Isn't that command line a bit complex? Why not use ps options to get what you want rather than using grep, tail, and awk to pull the PID out of the standard output?
ps -C $cmd -o pid= | xargs kill -9 ps -fC $cmd
It's an old script I rarely use. Yours looks better - I'm taking it. :-)
Thanks
mhr
From: centos-bounces@centos.org [mailto:centos-bounces@centos.org] On Behalf Of MHR Sent: Wednesday, June 02, 2010 12:21 PM To: CentOS mailing list Subject: Re: [CentOS] pup problem
On Wed, Jun 2, 2010 at 9:40 AM, Bowie Bailey Bowie_Bailey@buc.com wrote:
MHR wrote:
#!/bin/bash
# A shell script to kill that annoying runaway seamonkey that won't
die
case `basename $0` in "seakill") cmd=seamonkey;; "foxkill") cmd=firefox;; *) echo "Unrecognized command."; exit
1;;
esac
kill -9 `ps -ef | grep $cmd | grep -v grep | tail -1 | awk '{print
$2}'`
ps -ef | grep $cmd | grep -v grep
If it works, nothing is displayed. If seamonkey/firefox is already gone, it give me kill's error for not finding the process (or for a missing process number because 'ps' couldn't find it, either).

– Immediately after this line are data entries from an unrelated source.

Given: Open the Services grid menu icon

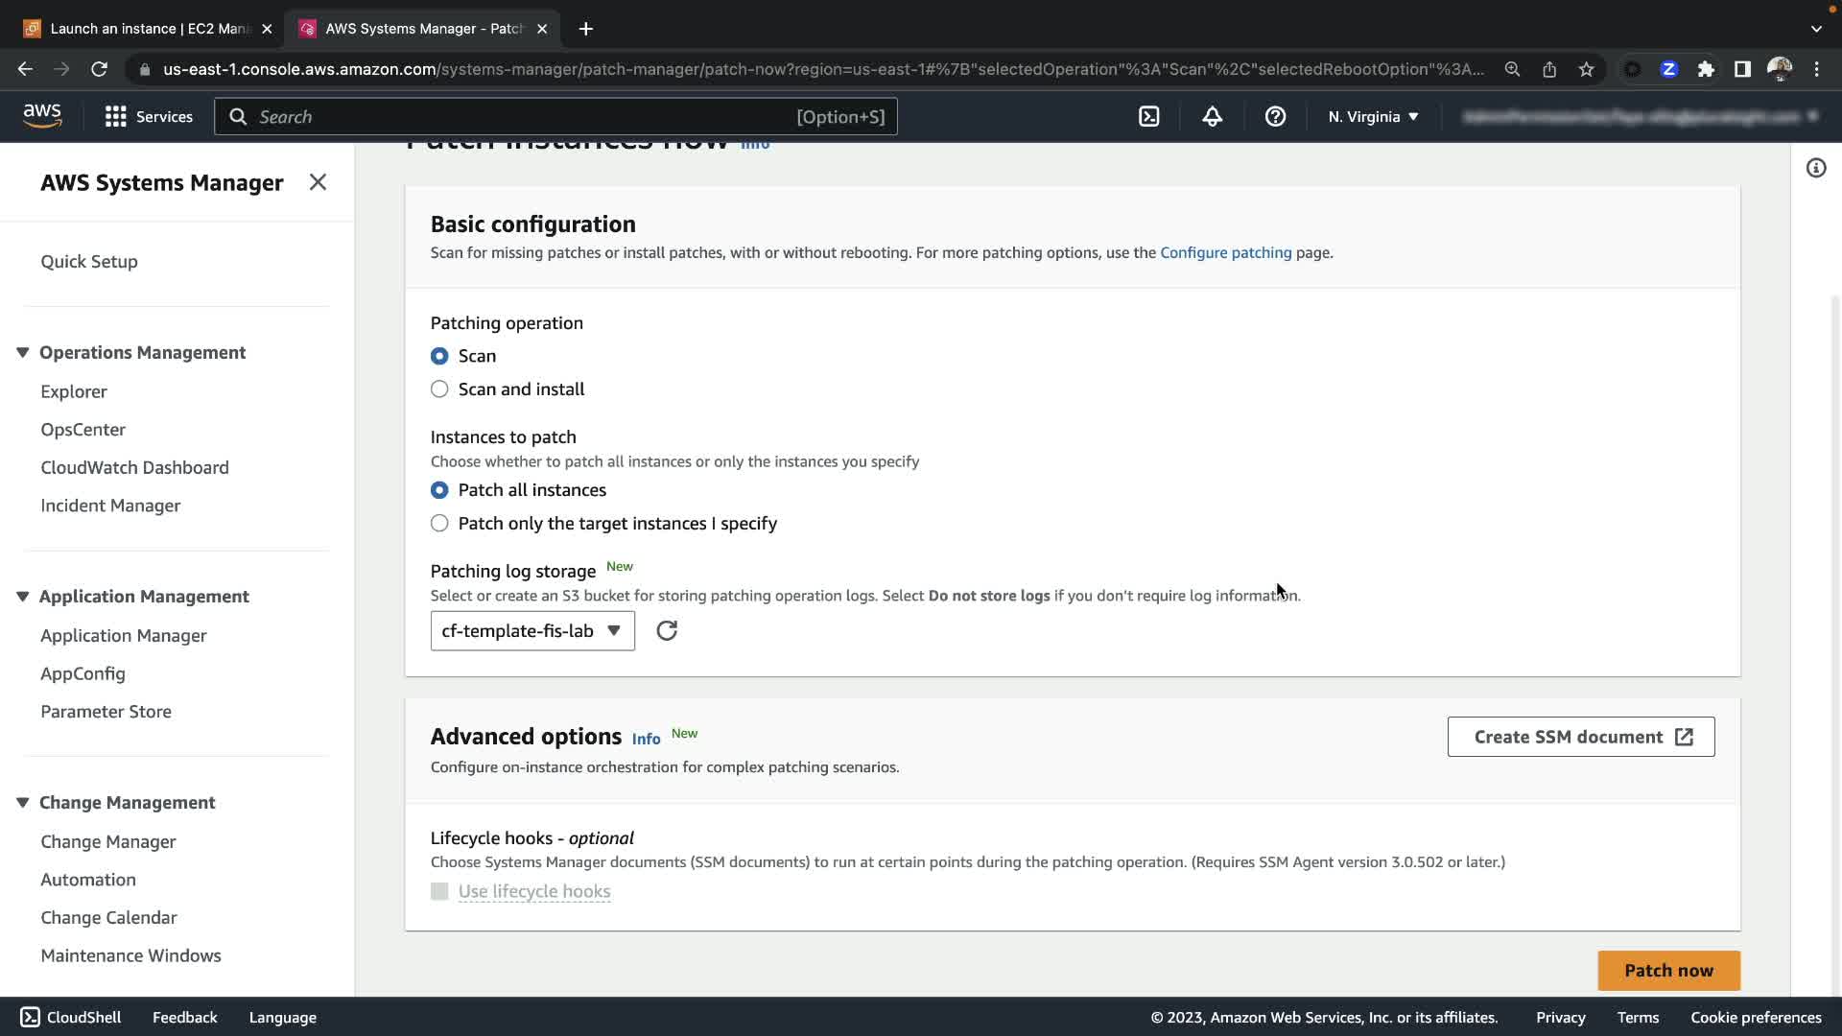Looking at the screenshot, I should (x=115, y=116).
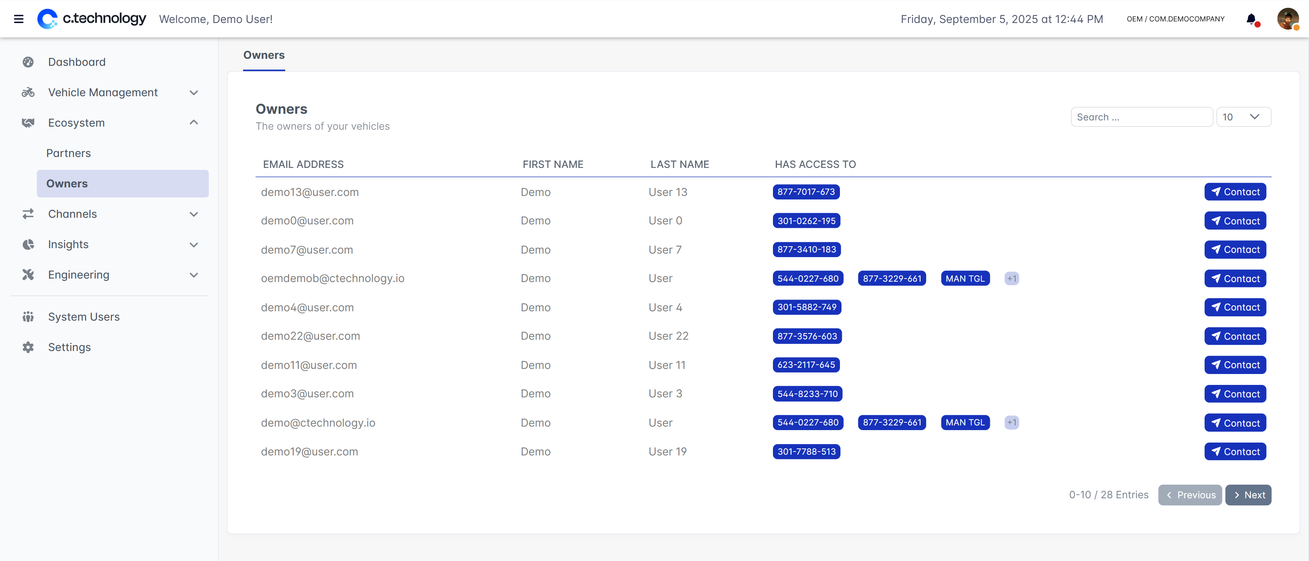Click the +1 badge for oemdemob@ctechnology.io

(x=1011, y=278)
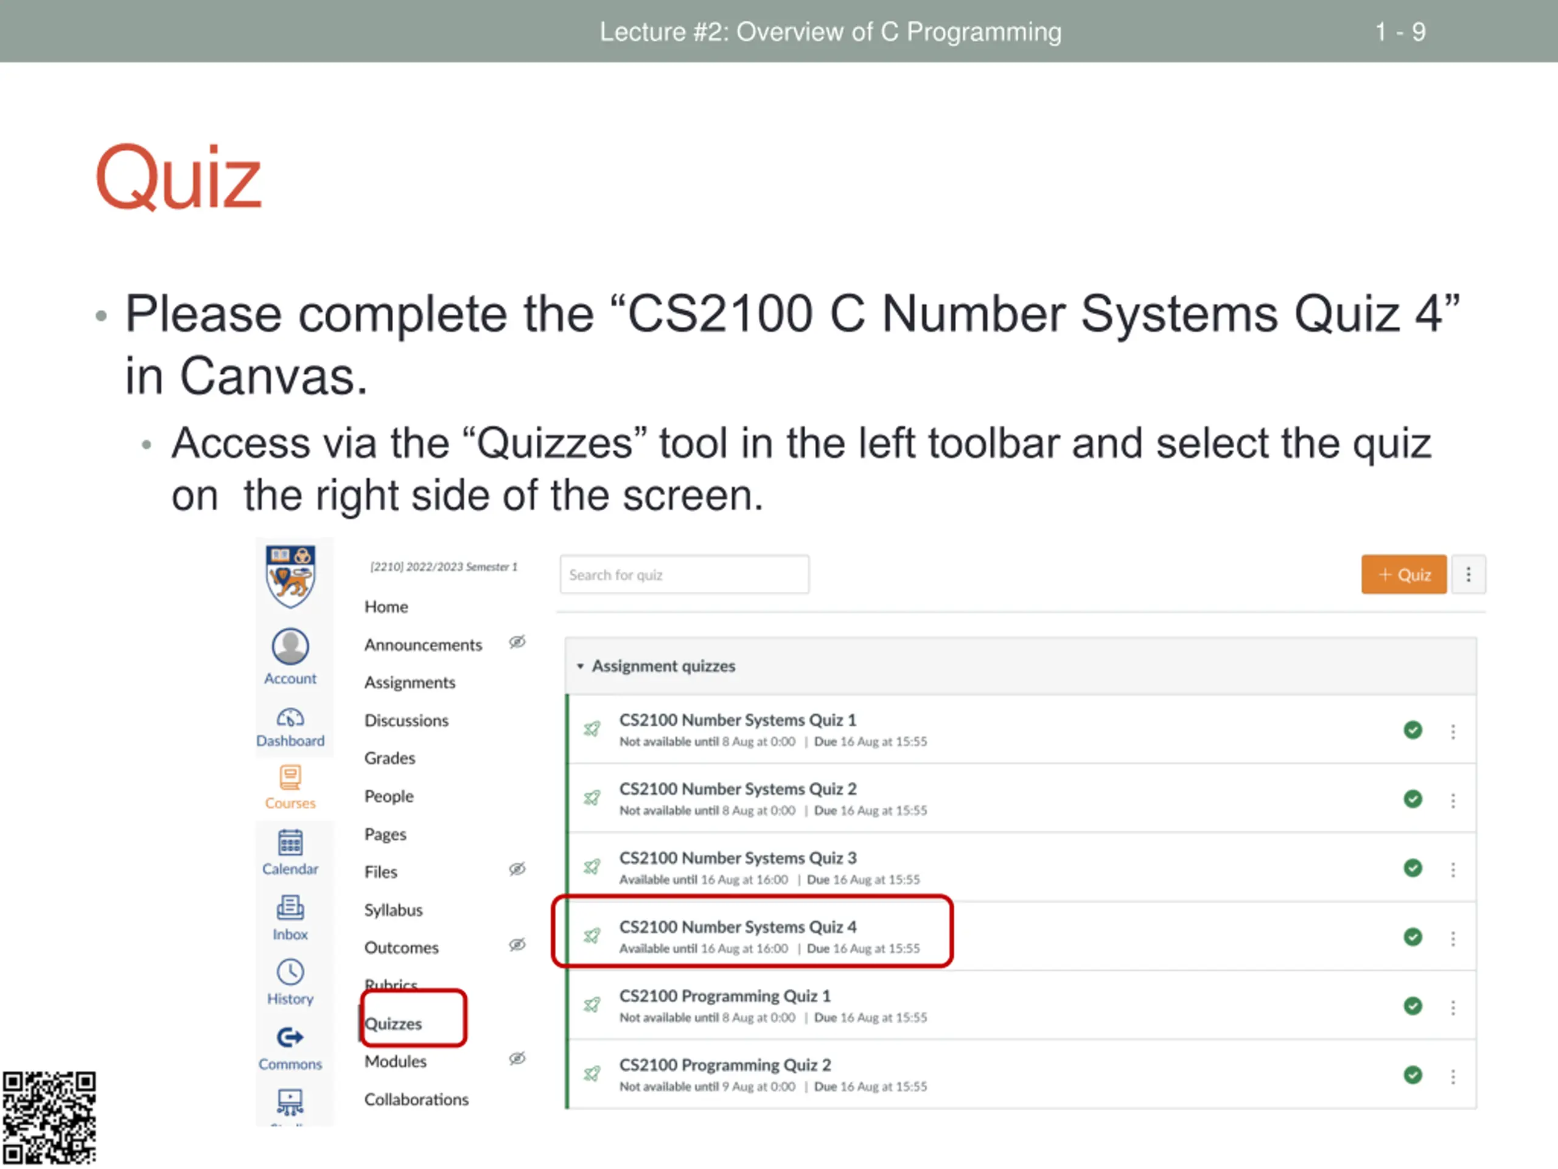Toggle visibility eye beside Files
Image resolution: width=1558 pixels, height=1169 pixels.
[x=517, y=870]
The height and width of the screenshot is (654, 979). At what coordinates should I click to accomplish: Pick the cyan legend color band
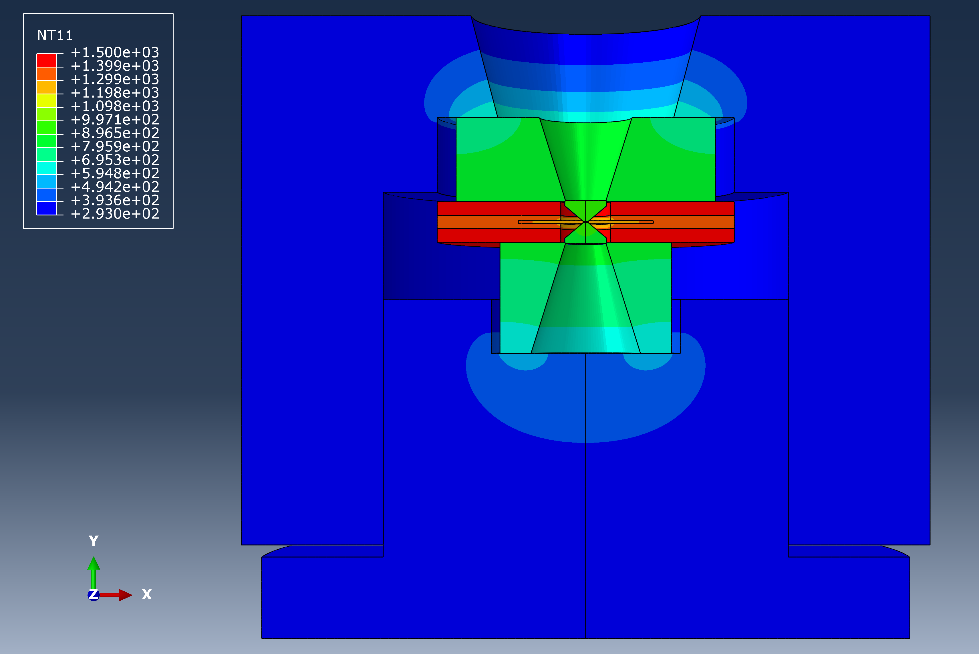click(46, 168)
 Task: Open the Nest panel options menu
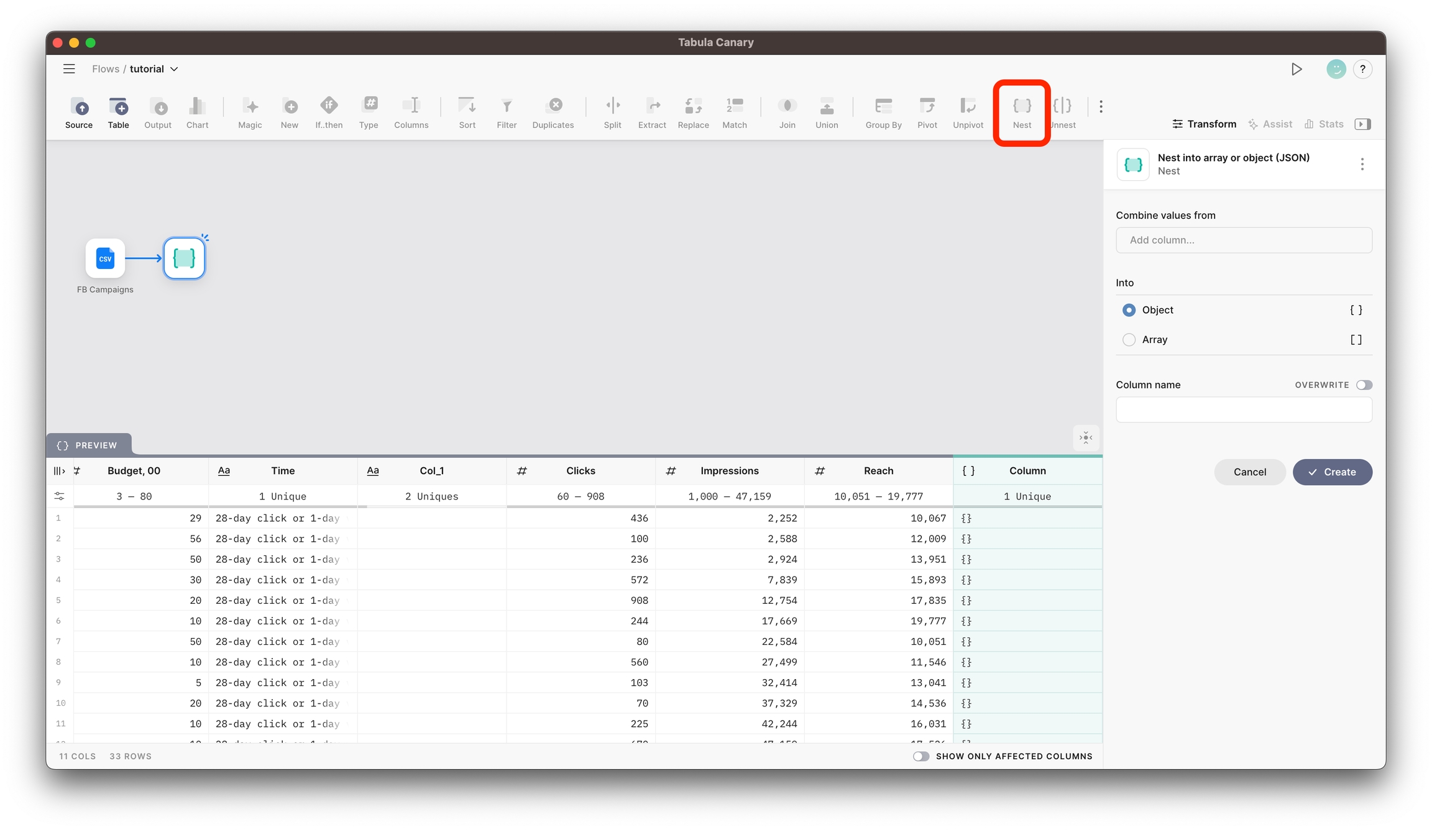point(1362,164)
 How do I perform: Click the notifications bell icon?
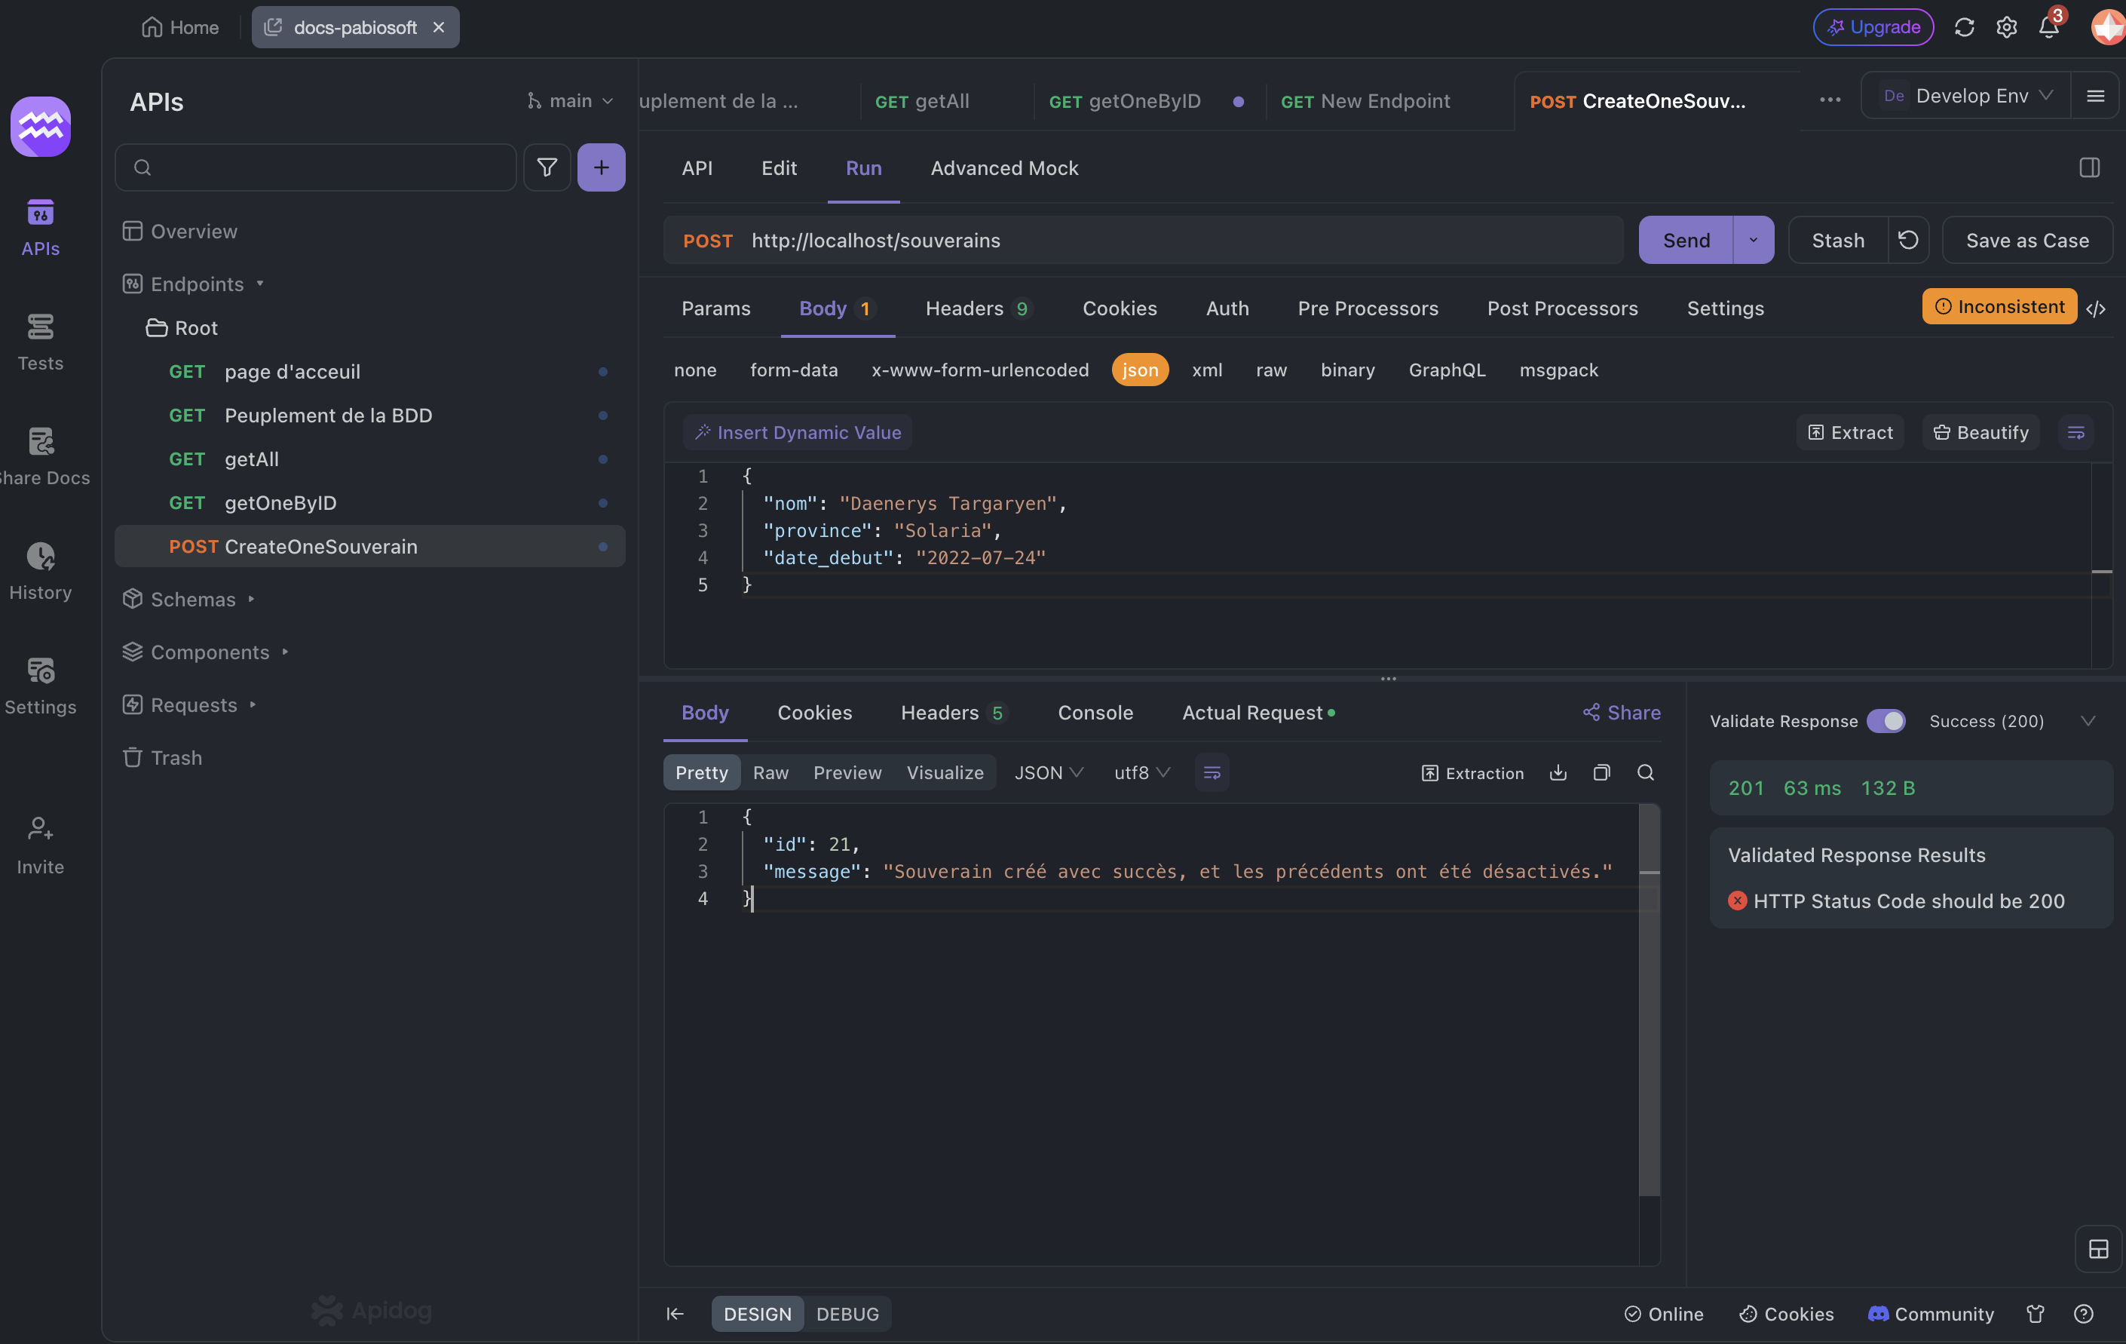pos(2048,27)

Isn't that command line a bit complex? Why not use ps options to get what you want rather than using grep, tail, and awk to pull the PID
out
of the standard output?
ps -C $cmd -o pid= | xargs kill -9 ps -fC $cmd
It's an old script I rarely use. Yours looks better - I'm taking it. :-)
Thanks
mhr
How about "pkill"?
pkill $cmd # be nice pkill -9 $cmd # be nasty ps -fC $cmd # see what still didn't die
-- Owen Beckley - owenb@foxriver.com
From: Bowie Bailey Bowie_Bailey@BUC.com
Owen Beckley wrote:
How about "pkill"?
Don't remember coming across that one before. I'll have to remember it! :)
There's also killall, which has other options that might be usefull (wait, ...).